----- TEXT BLOCK
India’s union budget announcements for FY 2026–27 include several measures focused on the maritime sector, particularly container manufacturing, inland waterways, and coastal shipping. In official statements, these steps are described as part of India’s economic transformation and an effort toward sustaining economic growth, with attention to logistics efficiency and greener freight movement.
In this blog, we look at the key proposals and figures that were shared, and what these measures could mean in practical terms for shipowners and seafarers across the industry.
Maritime Growth Focus: Union Budget 2026

Gov Press Release from Ministry of Ports, Shipping and Waterways
In public comments, Union Minister Sarbananda Sonowal said the union budget instrumentally provides momentum to reforms and growth foundations, “positioning the maritime sector as the anchor” for the vision of Viksit Bharat, and that the maritime sector emerges as a strategic growth engine.
Announced measures include:
- A ₹10,000 crore container scheme
- Steps to operationalize 20 new waterways over five years
- A coastal cargo promotion scheme to encourage modal shift
- Ship repair facilities for inland water routes
Key features: new schemes and allocations

1) Container Manufacturing Assistance Scheme (CMAS): ₹10,000 crore over five years
A major announcement is the container manufacturing assistance scheme, described as a ₹10,000 crore outlay over five years to build a globally competitive container manufacturing ecosystem in India.
Key figures and stated targets include:
- India imports nearly two million units of empty containers yearly
- The scheme aims to significantly reduce India’s dependence on imported empty containers and to reduce import dependence over time.
- India aims to achieve an annual domestic manufacturing capacity of approximately one million TEUs over the next decade
- This program is expected to generate a total market value of nearly ₹1.07 lakh crore.
- This scheme is being projected to create around 3,000 direct jobs and more than 50,000 indirect jobs.
- The project will also directly support the growth of other industries such as corner castings, wooden frames, specialized steel, and water-based paints.
In the same context, Sonowal said the scheme is meant to build a strong domestic ecosystem capable of meeting rising demand and enhancing India’s competitiveness in global trade, and described it as part of India’s maritime growth journey and maritime self-reliance efforts, alongside the bharat container shipping line.
Why this is being emphasized: containers are central to global trade and international trade, and multiple statements link the scheme to reducing import dependence and strengthening national supply chain resilience.
----------
• STATED EXERCISE: Please sum up the blog on India's 2026–27 maritime budget measures in two sentences. The items are not needed for this work.
----- RECORDED DATA
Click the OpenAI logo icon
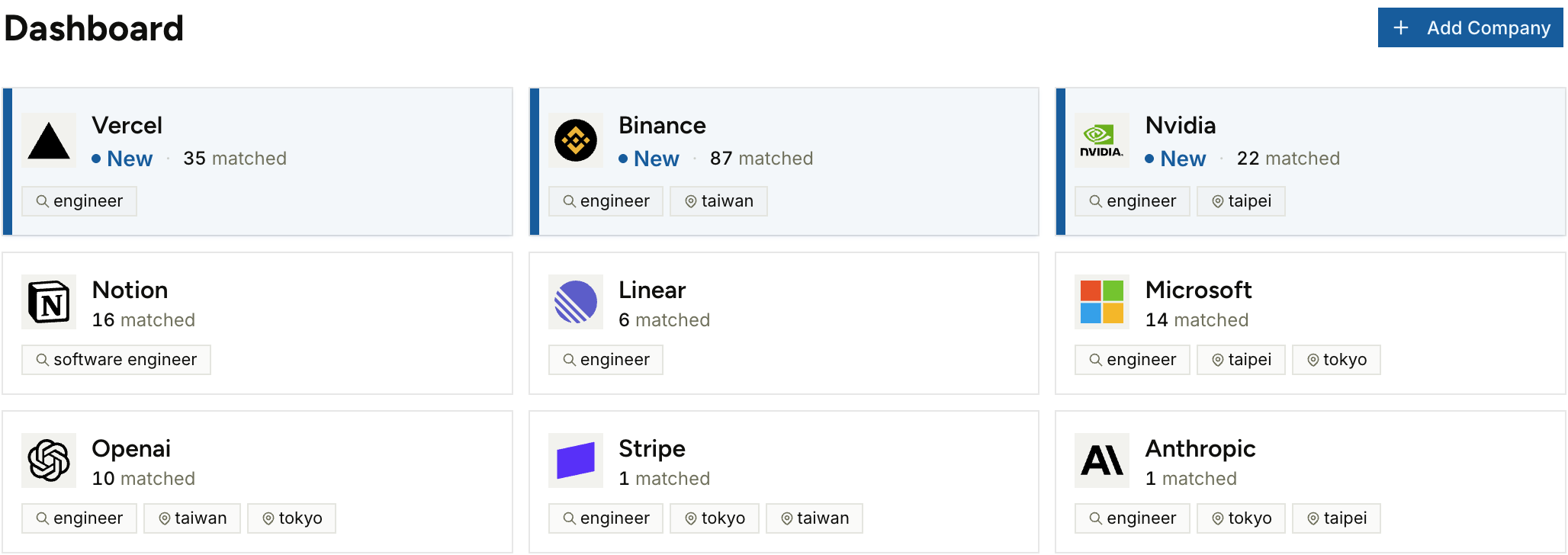Screen dimensions: 1568x555 [x=49, y=460]
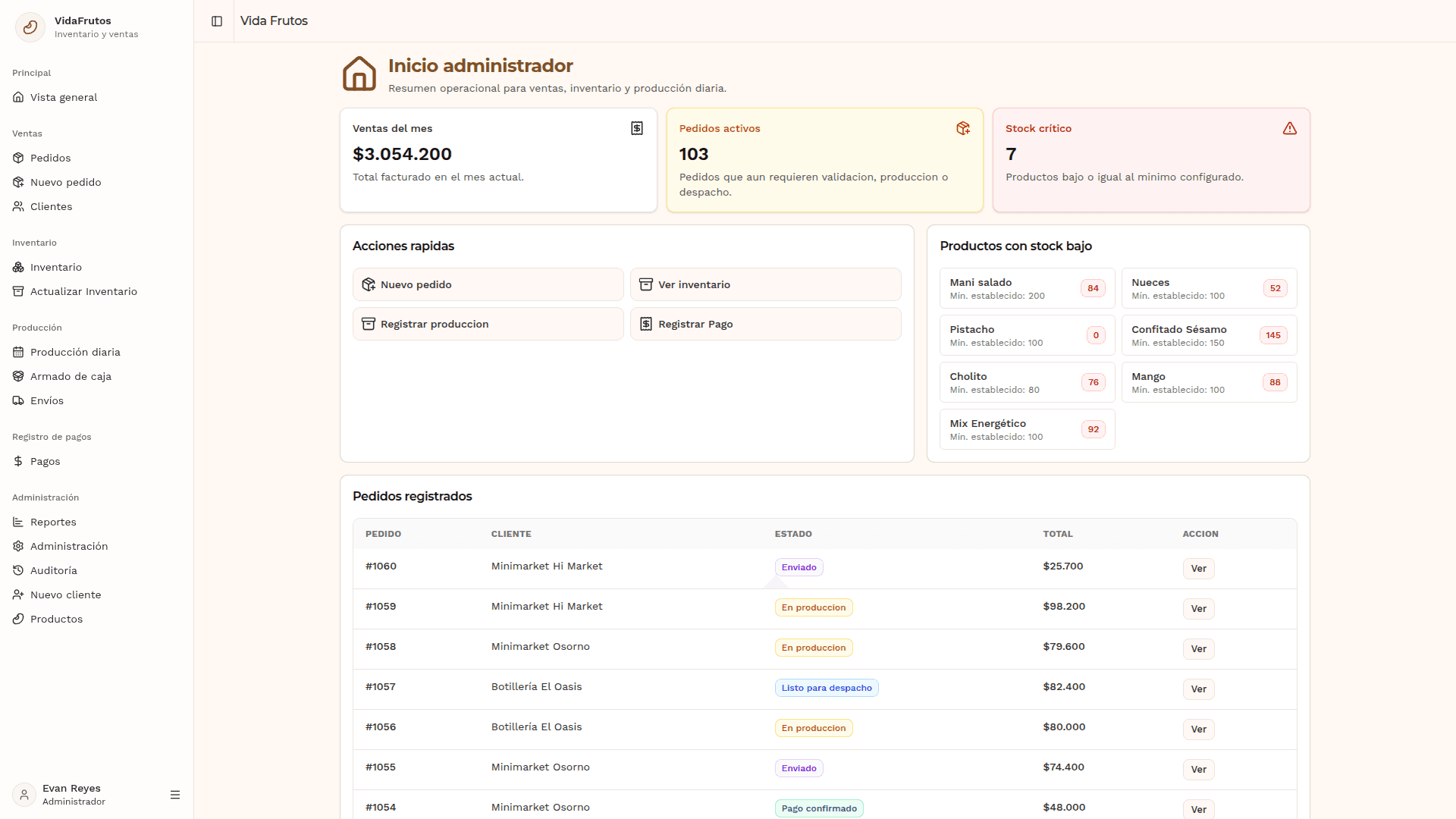
Task: View order #1060 with the Ver button
Action: pos(1198,569)
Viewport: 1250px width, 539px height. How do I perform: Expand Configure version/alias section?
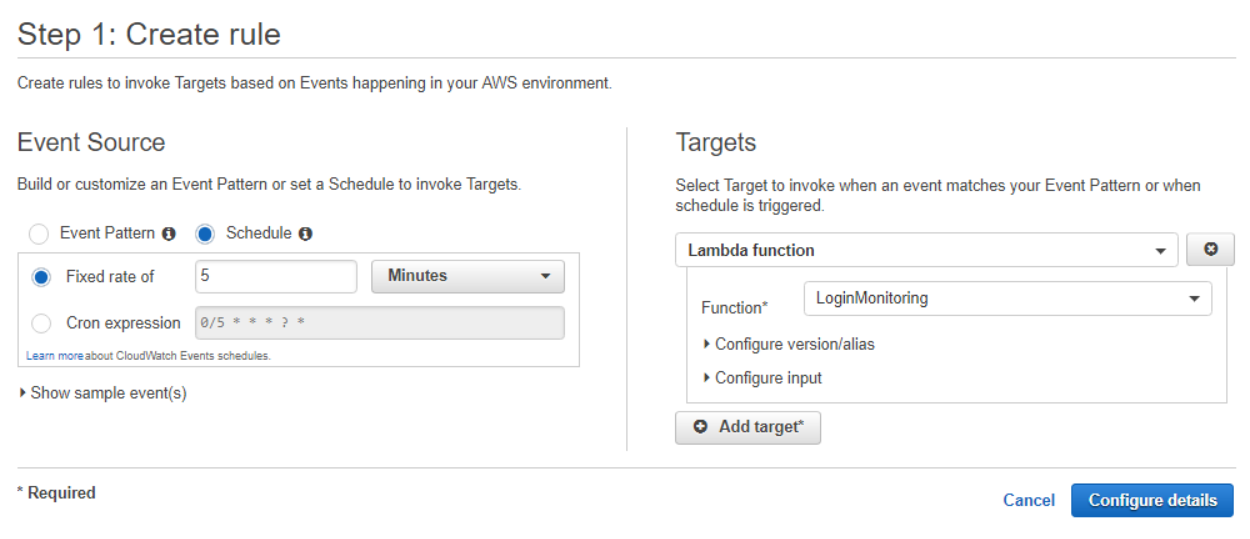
----------
• SOLUTION FOR THIS EXERCISE: India's union budget for FY 2026–27 includes maritime measures such as a ₹10,000 crore container scheme, steps to operationalize 20 new waterways over five years, a coastal cargo promotion scheme, and ship repair facilities for inland water routes. The Container Manufacturing Assistance Scheme, spread over five years, aims to reduce India's dependence on imported empty containers (nearly two million units a year), build annual domestic capacity of about one million TEUs over the next decade, and create around 3,000 direct and more than 50,000 indirect jobs.